# WORK TO COMPLETE
From the entries provided below, copy each line that contains the word "agent".

-------

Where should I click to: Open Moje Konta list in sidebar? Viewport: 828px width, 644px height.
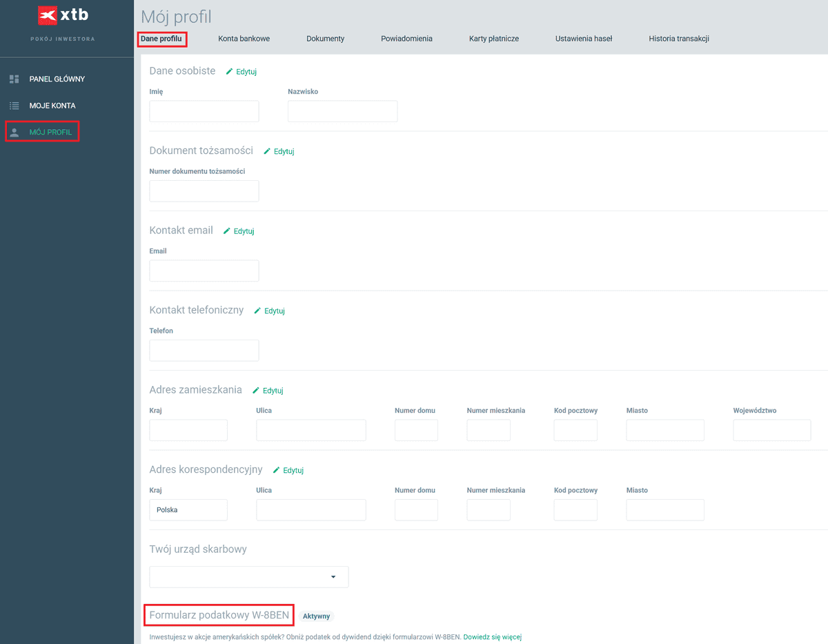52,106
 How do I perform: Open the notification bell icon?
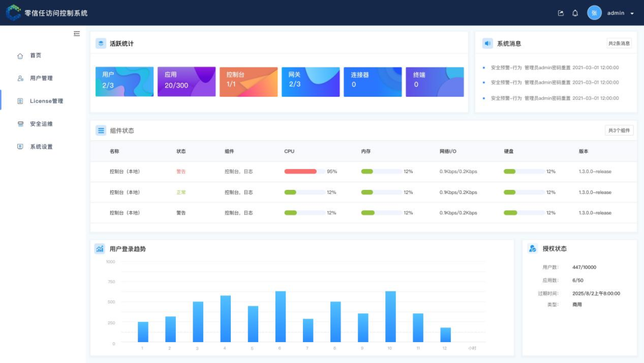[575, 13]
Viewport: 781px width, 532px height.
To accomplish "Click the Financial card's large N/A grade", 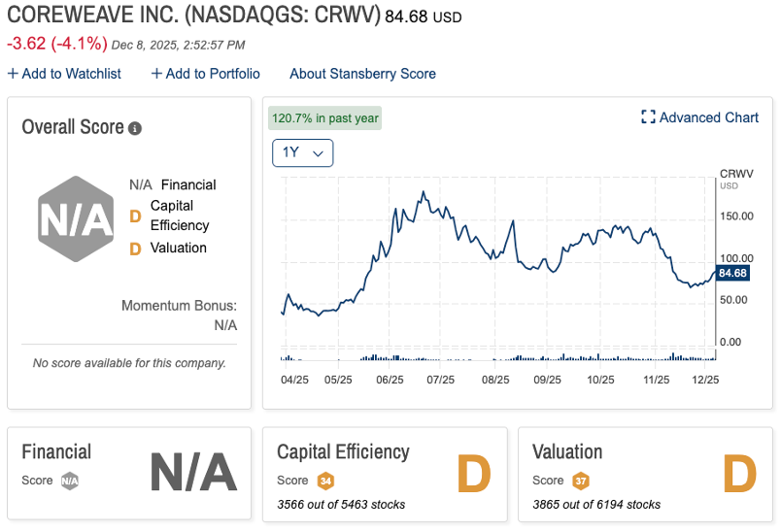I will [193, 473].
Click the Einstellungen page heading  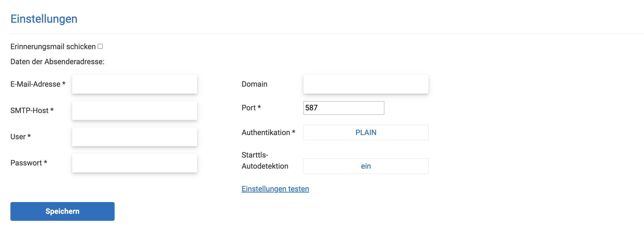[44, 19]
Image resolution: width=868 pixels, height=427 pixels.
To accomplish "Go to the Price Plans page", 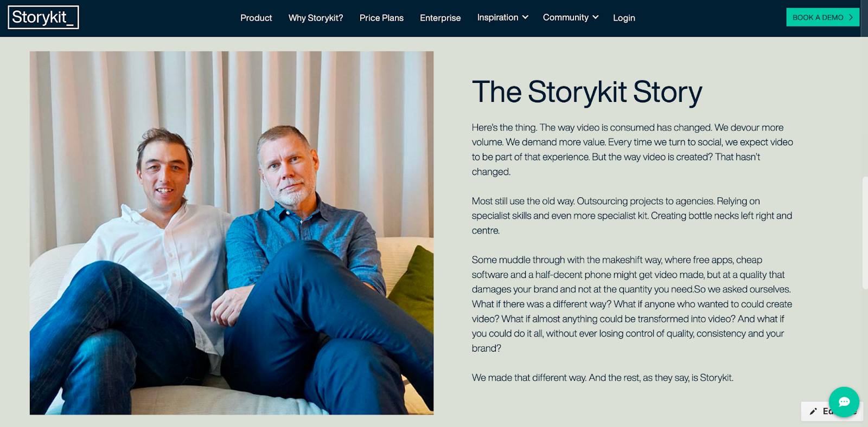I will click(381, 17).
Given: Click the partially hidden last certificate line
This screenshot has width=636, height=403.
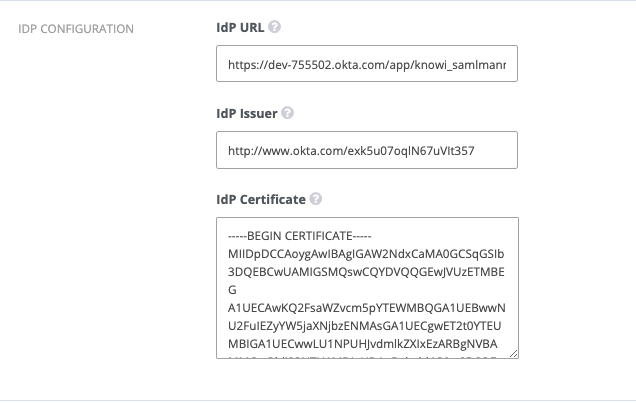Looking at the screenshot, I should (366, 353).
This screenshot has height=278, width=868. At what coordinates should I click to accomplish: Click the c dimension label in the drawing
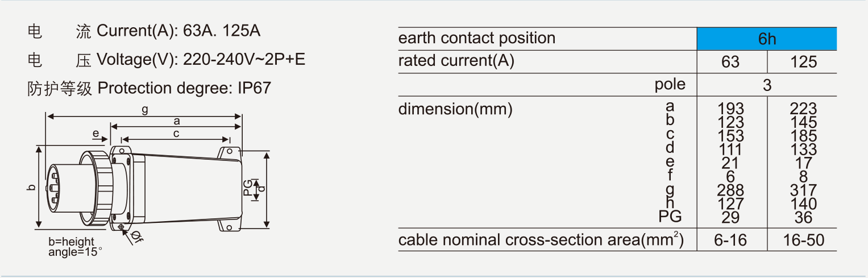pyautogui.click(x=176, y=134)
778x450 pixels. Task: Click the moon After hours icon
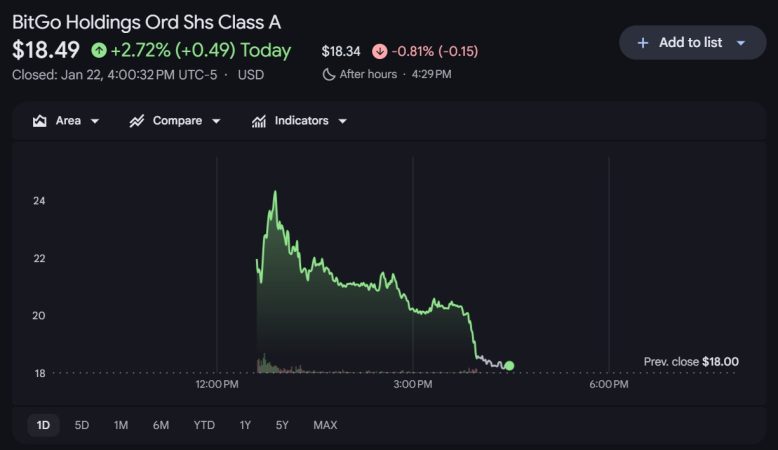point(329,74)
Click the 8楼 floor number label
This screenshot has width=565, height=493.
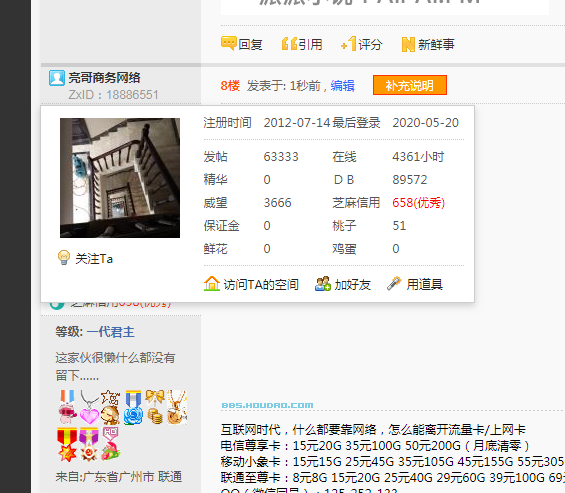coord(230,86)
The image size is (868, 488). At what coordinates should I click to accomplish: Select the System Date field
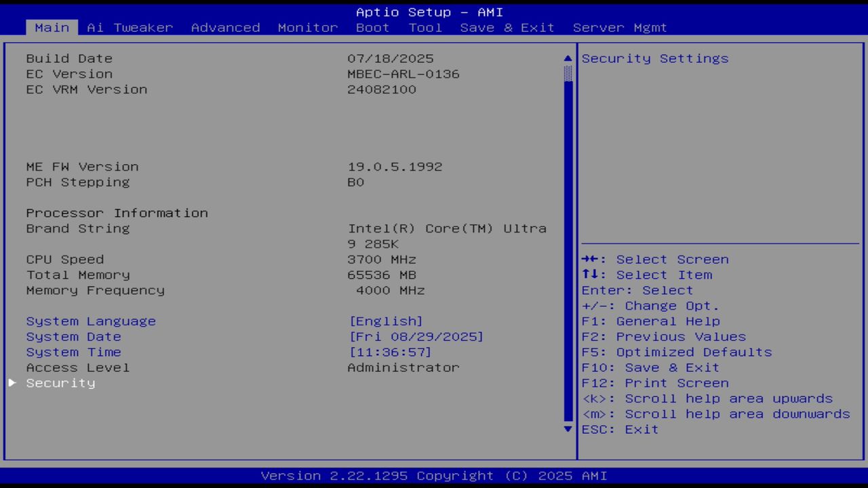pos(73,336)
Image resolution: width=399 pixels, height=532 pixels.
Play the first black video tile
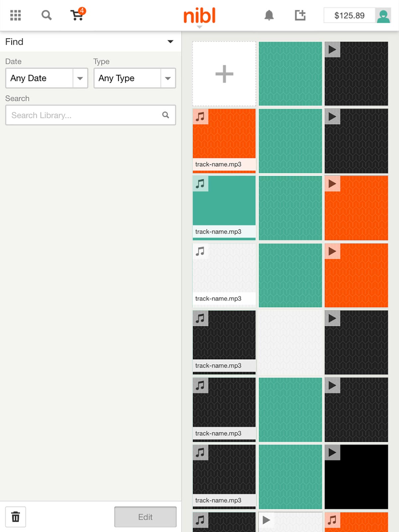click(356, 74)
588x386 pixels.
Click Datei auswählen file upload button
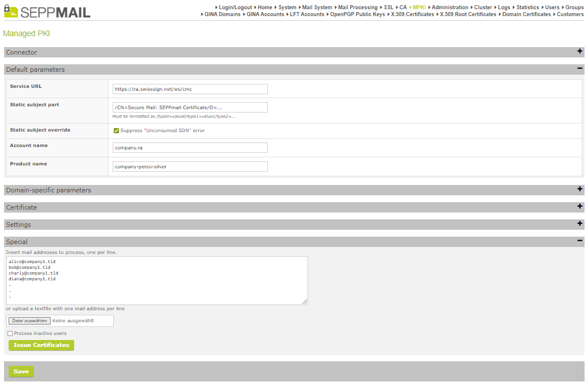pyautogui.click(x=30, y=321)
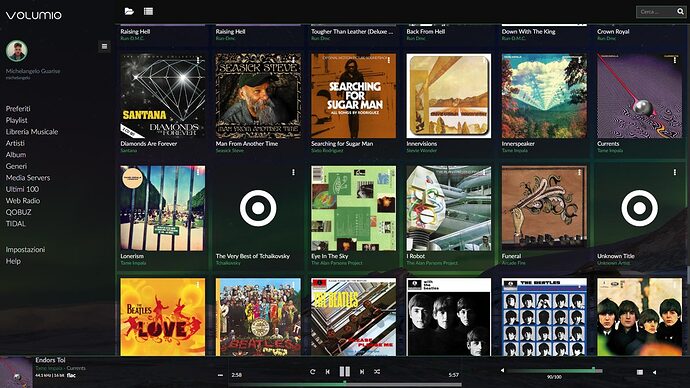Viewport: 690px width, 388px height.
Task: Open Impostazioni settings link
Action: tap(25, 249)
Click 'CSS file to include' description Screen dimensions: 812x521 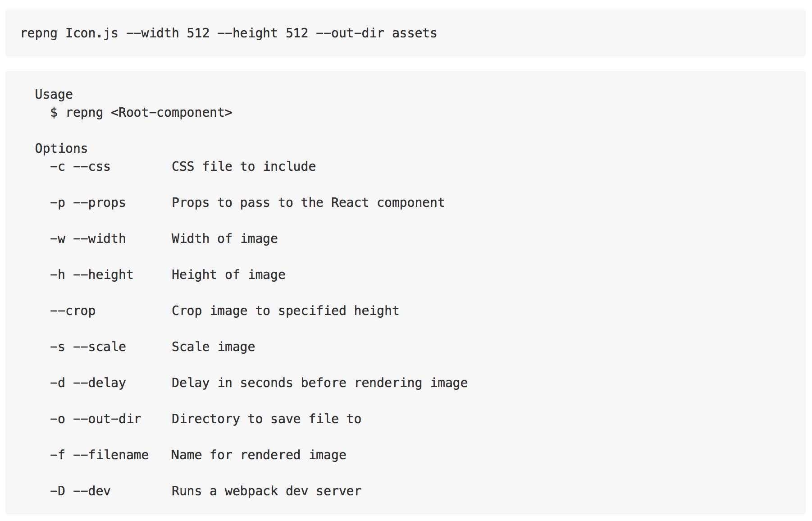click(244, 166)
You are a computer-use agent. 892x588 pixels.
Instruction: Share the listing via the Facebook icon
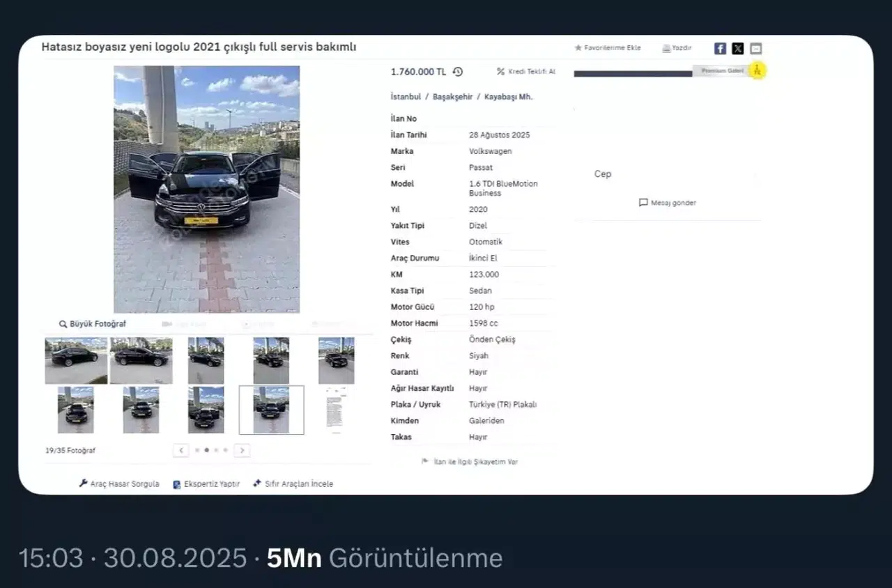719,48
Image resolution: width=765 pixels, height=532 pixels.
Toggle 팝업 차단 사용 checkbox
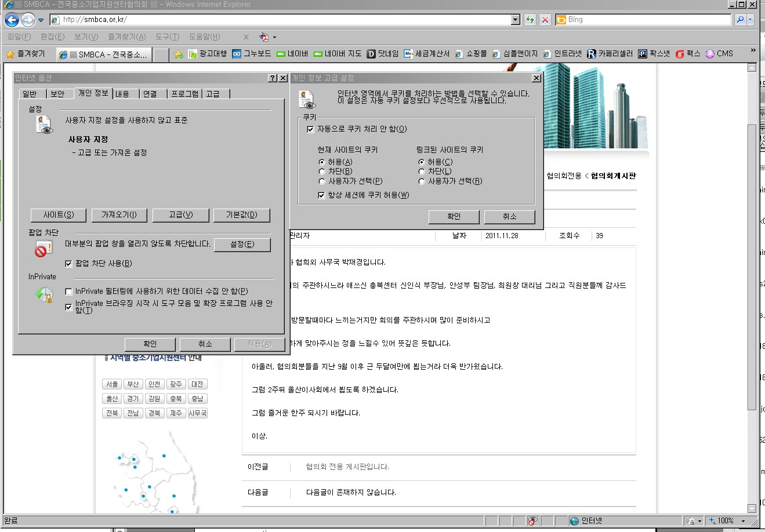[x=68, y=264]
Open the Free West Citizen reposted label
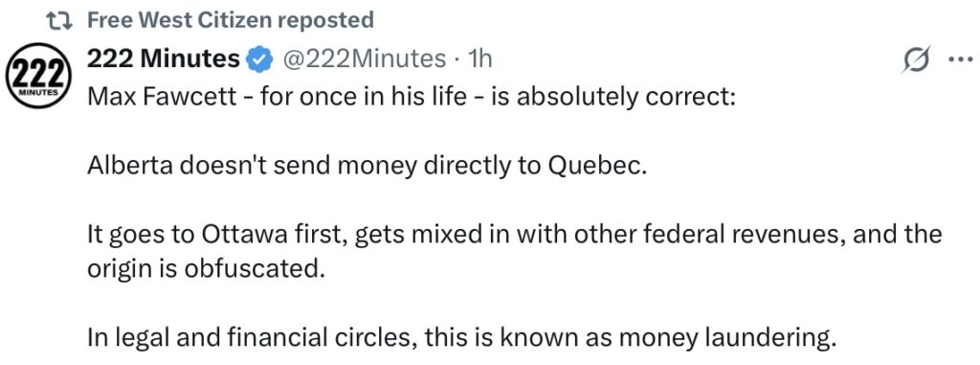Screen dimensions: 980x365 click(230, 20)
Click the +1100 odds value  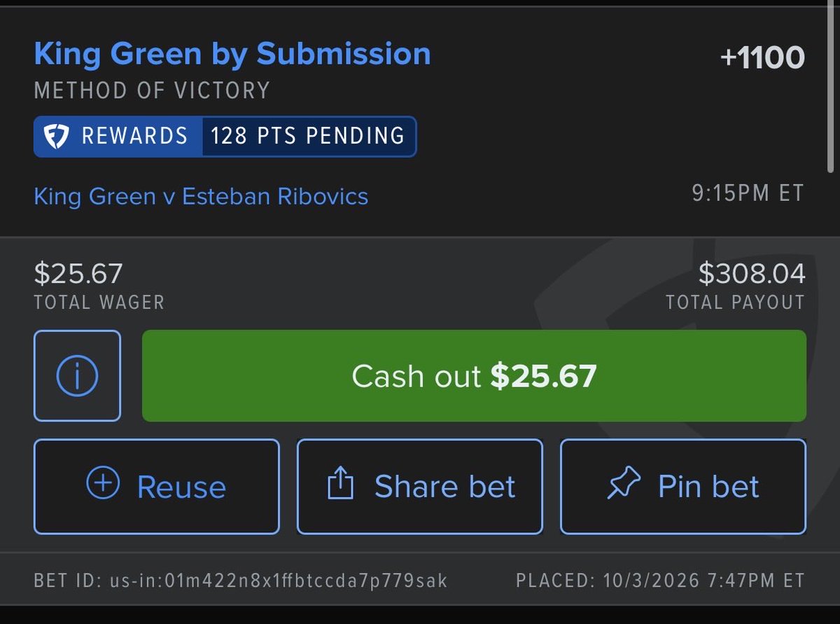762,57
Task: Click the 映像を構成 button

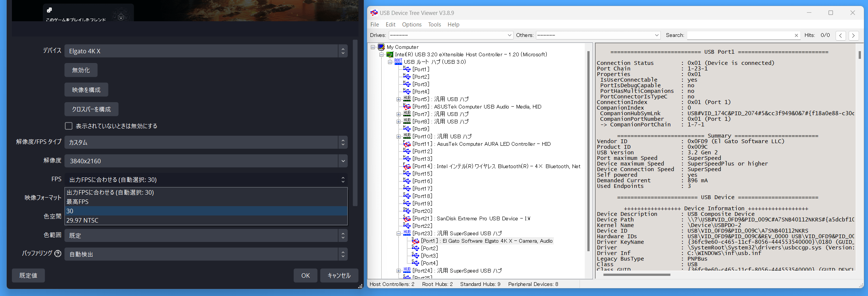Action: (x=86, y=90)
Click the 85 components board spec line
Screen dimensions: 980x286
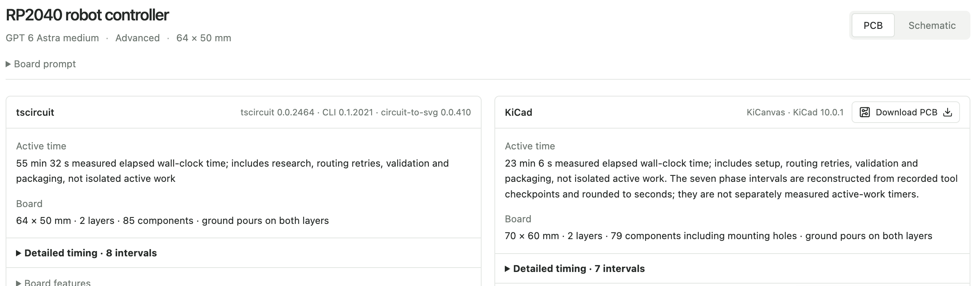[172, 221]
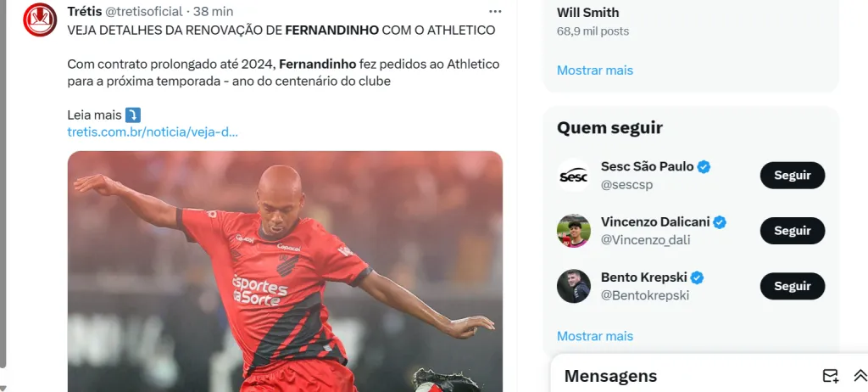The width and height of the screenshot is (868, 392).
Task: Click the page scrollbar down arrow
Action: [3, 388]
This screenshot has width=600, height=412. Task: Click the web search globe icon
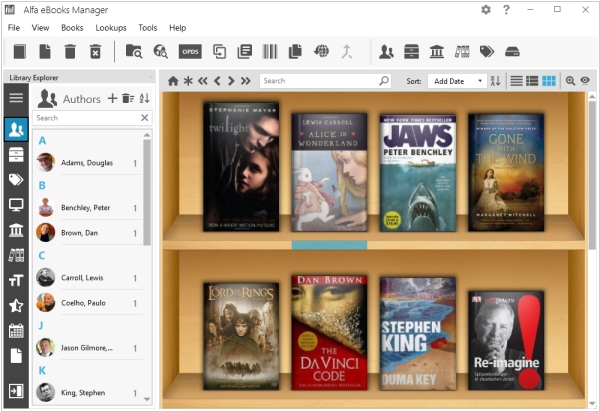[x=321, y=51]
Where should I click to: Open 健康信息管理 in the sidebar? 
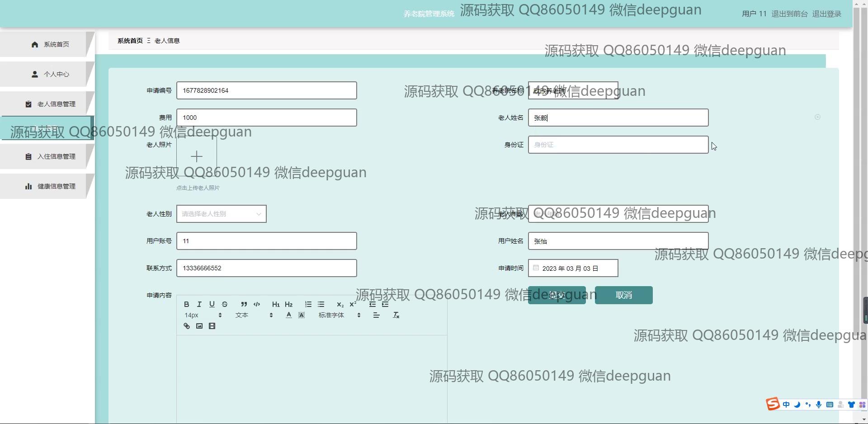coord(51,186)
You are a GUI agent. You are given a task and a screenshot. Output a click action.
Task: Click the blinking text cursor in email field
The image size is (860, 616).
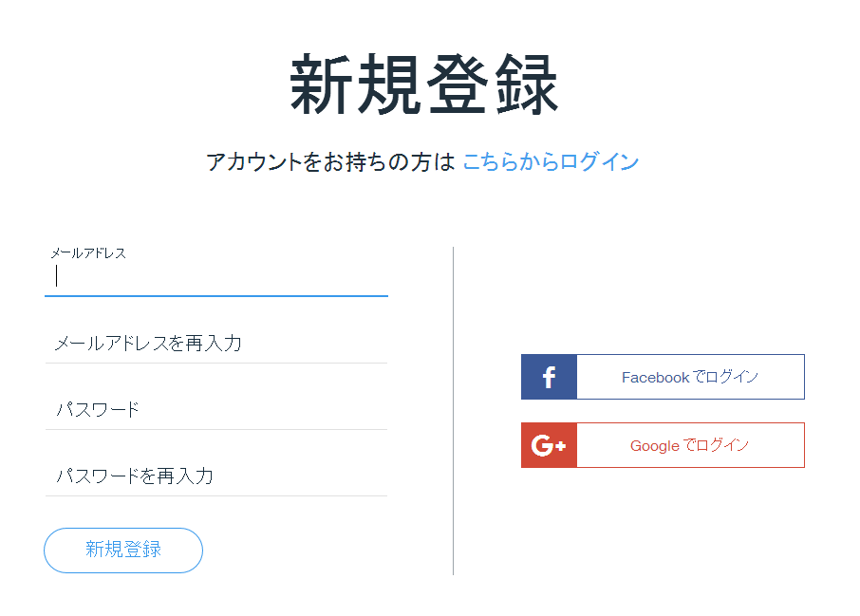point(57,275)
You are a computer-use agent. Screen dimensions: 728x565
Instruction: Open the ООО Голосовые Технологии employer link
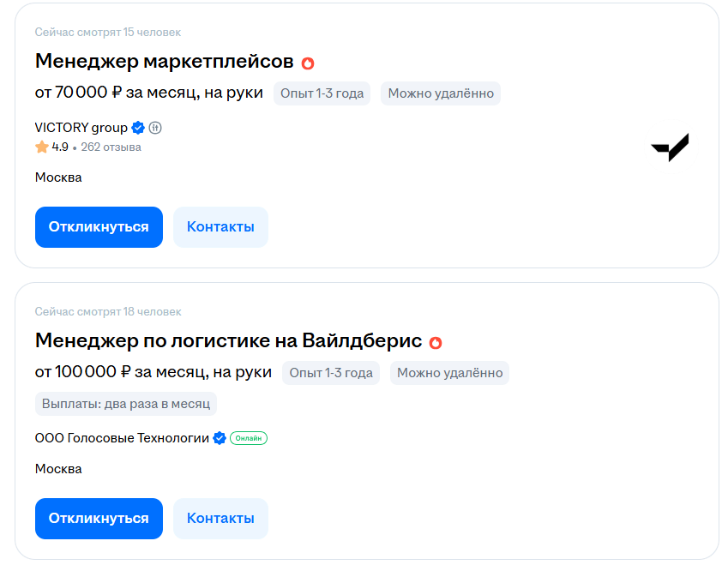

-------

# FINAL ANSWER
You are a computer-use agent. 892x588 pixels.
You are a GUI agent. You are given a task and a screenshot. Output a click action.
You are a computer-use agent. Screen dimensions: 728x565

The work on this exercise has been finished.